Although the Commission did argue that the benefits to be
derived from the interconnection by each party were irrelevant to
the proper decision of the case, nonetheless, in view of
respondent's strenuous protest, the Commission went on to bring its
expertise and judgment to bear upon the benefits and burdens and
made findings identifying several specific benefits that would
accrue to Florida Power from the interconnection.
See
n 5,
supra. Merely
because the Commission argued that, on its view of the legal
question involved, findings of benefits were unnecessary to its
decision does not render them any the less findings on the question
of benefits. A reviewing court should hardly complain because an
agency provides more analysis than it feels is absolutely
necessary. [
Footnote 7]
Page 402 U. S. 527
Section 313(b) of the Federal Power Act, 16 U.S.C. §
8251(b), provides that "[t]he finding of the Commission as to the
facts, if supported by substantial evidence, shall be conclusive."
See Universal Camera Corp. v. NLRB, 340 U.
S. 474 (1951). Among the specific benefits the
Commission found would accrue to Florida Power were increased
reliability of Florida Power's service to customers in the
Gainesville area, the availability of 60 to 100 mw of reserve
capacity during certain periods of the year, and savings from
coordinated planning to achieve use at all times of the most
efficient generating equipment in both systems. The Commission's
findings were aided by specific studies, made by the Commission's
staff, and placed in the record. Insofar as the Court of Appeals'
opinion implies that there was not substantial evidence to support
a finding of some benefits, it is clearly wrong. And insofar as the
court's opinion implies that the responsibilities assumed by
Gainesville in combination with the benefits found to accrue to
Florida Power were insufficient to constitute "compensation . . .

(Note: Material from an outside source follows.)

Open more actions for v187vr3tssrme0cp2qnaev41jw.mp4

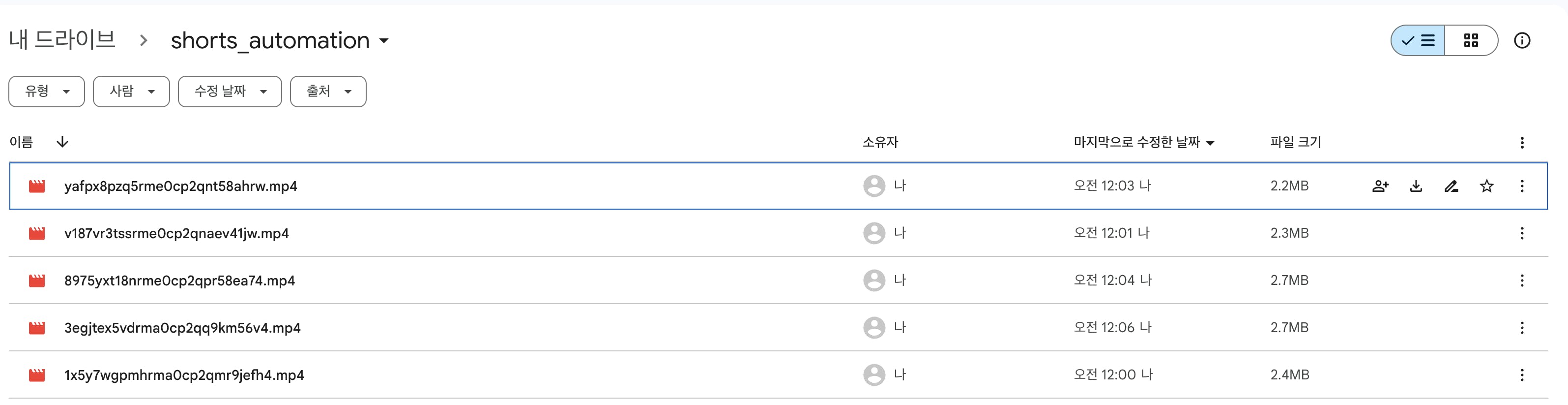click(x=1522, y=233)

reasonably due," the Court of Appeals overstepped the role of the
judiciary. Congress ordained that that determination should be
made, in the first instance, by the Commission, and on the record
made in this case, the Court of Appeals erred in not deferring to
the Commission's expert judgment.
Florida Power's emphasis on Gainesville's small size occurs only
when discussing Gainesville's ability to provide Florida Power with
energy. But Gainesville's small
Page 402 U. S. 528
size has relevance in terms of the amount of power it may, even
in emergencies, require from Florida Power. What Florida Power
chooses to emphasize is that the availability of a certain amount
of power flowing from it to Gainesville is relatively more valuable
to Gainesville's small system than the availability of the same
amount of power flowing from Gainesville to Florida Power. It is
certainly true that the same service or commodity may be more
valuable to some customers than to others, in terms of the price
they are willing to pay for it. An airplane seat may bring greater
profit to a passenger flying to California to close a
million-dollar business deal than to one flying west for a
vacation; as a consequence, the former might be willing to pay more
for his seat than the latter. But focus on the willingness or
ability of the purchaser to pay for a service is the concern of the
monopolist, not of a governmental agency charged both with assuring
the industry a fair return and with assuring the public reliable
and efficient service, at a reasonable price.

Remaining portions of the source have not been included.